Great Ecuadorian Eel Wreaks Havoc in Hamptons Waters
The Great Ecuadorian Eel has been seen in the Hamptons this past week. This confirms what the authorities have feared—that this 40-foot-long eel, born and raised in the mountains southwest of Quito, Ecuador, has come to spend the winter here this year.
“It’s just like when he was last here in 2002,” Chief Barton of the Hampton Police Force told us. “But now he’s seven feet longer than he was back then.”
The first sign that the eel was here occurred last Monday, when people in Water Mill saw the head of the eel sticking up out of the chimney of the Water Mill Museum on Old Mill Road in that town. The head appeared briefly—the eel glows orange—looked around, then went back down. The museum is closed this time of year.
“The eel lived under the Mill Pond ice for a while in 2002,” the Chief said. “So he’s come up the Mecox Bay estuary into the headwaters again. His head was seen by at least three motorists driving by who called in to report him.”
The next sighting became an encounter. Harold Johnson’s pit bull Biff had been in the dog pound for a week after he bit a mailman in the leg in front of Johnson’s house on Mill Pond Lane the previous weekend. He was let out with a warning, and Johnson was walking him by the pond Tuesday afternoon when he growled, broke free from his leash and raced onto the ice to be swallowed up whole by the Great Ecuadorian Eel, who leaped up out of a hole in the ice.
“I couldn’t believe it,” Johnson said. Then the eel went back down the hole.
The next day, Johnson and some friends organized a bow-and-arrow brigade to try to kill the eel.

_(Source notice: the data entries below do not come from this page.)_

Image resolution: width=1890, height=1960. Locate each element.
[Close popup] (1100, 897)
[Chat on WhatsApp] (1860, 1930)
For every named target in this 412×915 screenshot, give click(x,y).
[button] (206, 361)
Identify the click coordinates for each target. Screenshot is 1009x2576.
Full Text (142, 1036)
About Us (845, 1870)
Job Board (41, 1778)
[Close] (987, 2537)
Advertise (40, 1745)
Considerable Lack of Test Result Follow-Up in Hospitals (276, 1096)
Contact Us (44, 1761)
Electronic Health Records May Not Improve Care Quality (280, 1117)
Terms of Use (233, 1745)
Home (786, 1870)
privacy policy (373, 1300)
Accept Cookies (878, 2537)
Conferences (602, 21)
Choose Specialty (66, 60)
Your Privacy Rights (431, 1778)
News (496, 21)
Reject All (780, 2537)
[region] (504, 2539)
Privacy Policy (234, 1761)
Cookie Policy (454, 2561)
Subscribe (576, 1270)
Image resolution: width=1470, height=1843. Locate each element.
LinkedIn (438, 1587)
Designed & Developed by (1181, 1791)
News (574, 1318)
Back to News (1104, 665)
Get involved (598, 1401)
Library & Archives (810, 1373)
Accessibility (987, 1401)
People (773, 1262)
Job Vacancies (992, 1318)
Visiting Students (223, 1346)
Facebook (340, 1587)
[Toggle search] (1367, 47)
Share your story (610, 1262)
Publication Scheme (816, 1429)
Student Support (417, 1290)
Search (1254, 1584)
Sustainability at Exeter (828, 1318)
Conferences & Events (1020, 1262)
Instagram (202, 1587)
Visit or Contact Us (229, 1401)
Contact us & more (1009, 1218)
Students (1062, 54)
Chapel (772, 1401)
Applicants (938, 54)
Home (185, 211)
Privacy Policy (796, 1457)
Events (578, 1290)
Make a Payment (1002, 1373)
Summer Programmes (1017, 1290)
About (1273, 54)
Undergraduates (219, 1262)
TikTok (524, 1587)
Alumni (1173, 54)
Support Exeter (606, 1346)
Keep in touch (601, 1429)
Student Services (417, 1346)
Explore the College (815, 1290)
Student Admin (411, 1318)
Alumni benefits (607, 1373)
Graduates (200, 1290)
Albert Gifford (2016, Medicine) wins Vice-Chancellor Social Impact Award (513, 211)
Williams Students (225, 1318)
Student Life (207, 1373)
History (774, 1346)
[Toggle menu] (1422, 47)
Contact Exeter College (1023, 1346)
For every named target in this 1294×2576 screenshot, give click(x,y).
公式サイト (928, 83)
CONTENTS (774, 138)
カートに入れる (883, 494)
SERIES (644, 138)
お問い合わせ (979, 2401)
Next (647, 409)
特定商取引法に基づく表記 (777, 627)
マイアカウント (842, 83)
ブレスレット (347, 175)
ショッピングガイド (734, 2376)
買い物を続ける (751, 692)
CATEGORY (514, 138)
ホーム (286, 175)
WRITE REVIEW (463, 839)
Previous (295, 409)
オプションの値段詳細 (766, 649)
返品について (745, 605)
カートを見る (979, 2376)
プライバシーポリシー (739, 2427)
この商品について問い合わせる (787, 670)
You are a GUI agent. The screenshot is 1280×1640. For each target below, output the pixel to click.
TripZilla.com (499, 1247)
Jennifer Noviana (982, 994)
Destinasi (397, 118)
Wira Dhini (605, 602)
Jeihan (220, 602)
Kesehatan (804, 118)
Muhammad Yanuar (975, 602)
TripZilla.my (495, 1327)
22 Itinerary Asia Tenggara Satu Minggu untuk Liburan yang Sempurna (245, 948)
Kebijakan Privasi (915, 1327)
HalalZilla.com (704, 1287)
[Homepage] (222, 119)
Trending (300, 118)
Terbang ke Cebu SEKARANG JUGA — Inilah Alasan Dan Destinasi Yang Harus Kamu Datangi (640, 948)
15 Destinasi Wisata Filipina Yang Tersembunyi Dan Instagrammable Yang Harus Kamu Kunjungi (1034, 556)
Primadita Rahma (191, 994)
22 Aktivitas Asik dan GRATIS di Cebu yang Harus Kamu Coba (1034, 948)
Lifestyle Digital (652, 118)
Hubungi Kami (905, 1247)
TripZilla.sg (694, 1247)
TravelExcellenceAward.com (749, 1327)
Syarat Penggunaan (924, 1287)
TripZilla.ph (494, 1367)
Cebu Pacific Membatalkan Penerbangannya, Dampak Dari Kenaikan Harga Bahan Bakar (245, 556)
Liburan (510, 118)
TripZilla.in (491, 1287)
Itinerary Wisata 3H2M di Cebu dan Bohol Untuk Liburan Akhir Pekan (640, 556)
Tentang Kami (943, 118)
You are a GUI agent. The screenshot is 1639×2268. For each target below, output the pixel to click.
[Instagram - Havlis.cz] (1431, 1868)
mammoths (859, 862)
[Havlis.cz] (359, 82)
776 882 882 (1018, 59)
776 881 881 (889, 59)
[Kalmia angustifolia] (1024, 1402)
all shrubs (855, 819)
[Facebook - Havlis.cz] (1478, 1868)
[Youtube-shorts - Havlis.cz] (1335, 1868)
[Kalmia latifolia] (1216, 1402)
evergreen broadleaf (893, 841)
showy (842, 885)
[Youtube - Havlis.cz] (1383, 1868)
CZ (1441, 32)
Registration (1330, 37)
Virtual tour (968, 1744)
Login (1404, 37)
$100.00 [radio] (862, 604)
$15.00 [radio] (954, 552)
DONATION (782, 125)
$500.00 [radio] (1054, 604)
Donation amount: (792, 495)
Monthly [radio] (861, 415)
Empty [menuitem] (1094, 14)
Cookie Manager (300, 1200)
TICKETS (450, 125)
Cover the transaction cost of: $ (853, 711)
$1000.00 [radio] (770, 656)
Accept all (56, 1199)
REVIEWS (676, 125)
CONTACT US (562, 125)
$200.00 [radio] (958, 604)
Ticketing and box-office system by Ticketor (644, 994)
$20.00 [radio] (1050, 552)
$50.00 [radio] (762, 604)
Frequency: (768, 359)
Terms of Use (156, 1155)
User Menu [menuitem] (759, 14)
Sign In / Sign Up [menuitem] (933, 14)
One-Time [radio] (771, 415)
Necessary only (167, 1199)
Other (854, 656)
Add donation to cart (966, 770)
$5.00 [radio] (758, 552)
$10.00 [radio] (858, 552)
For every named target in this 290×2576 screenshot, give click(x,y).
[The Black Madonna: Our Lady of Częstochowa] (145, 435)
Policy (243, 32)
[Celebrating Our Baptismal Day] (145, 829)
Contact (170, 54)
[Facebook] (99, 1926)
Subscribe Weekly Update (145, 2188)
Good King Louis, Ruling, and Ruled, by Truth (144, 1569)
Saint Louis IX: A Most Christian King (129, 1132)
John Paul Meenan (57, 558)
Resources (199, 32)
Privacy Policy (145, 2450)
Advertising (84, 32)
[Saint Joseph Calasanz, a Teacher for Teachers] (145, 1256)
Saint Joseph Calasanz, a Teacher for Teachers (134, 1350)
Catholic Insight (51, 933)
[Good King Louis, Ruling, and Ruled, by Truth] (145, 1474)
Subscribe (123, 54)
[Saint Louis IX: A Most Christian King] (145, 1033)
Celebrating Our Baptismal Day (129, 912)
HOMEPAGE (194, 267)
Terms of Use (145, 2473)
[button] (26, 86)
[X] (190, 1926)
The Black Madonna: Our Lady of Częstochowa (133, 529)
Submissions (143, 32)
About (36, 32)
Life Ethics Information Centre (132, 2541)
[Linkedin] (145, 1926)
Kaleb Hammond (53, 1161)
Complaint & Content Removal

It is the hunting season, after all. The men walked on the ice and stamped noisily around but the eel would have none of it. After half an hour, as they turned to leave, the eel leaped up through the hole. Johnson, with fast reflexes, turned and fired an arrow. The eel, hit, fell atop the ice.
“I thought we had him for sure,” Johnson said. “But then the eel coiled around, puffed himself up, and suddenly the arrow came popping back out. The eel then growled, leaped forward and snatched Hank Grobavitz, bow and arrows and all, and dragged him back down the hole. We heard the two of them banging around under there for a while. Then all sound stopped. Frankly, I’m lucky to be alive. He got the wrong man.”
Johnson and his friends met afterwards and talked about losing Hank, which most thought was not such a bad thing. Hank was not popular in Water Mill. He cheated at cards, once got arrested for trying to bribe the mayor, and another time got arrested for shooting off a high-powered rifle into a telephone pole to cut the power to a next-door neighbor’s house.
“If it had to be one of us,” said Johnson, “it was best it was him.”
The next day, Friday, one of the other hunters shot a deer, skinned it and draped the carcass over a low-hanging tree limb on the banks of the pond. Everyone took a turn standing watch. The deer carcass disappeared during the night, on Johnson’s watch.
“Standing in the cold for seven hours at night this time of year, well, I couldn’t just watch it the whole time. When I went to check a message on my iPhone, I looked back up and the carcass was gone. The limb, too. Cut clean.”
Anybody coming across a 40-foot-long glowing orange eel please contact this writer at [email protected]. We’ve got a whole winter ahead of us. The good news is the eel migrates back to Ecuador in the spring.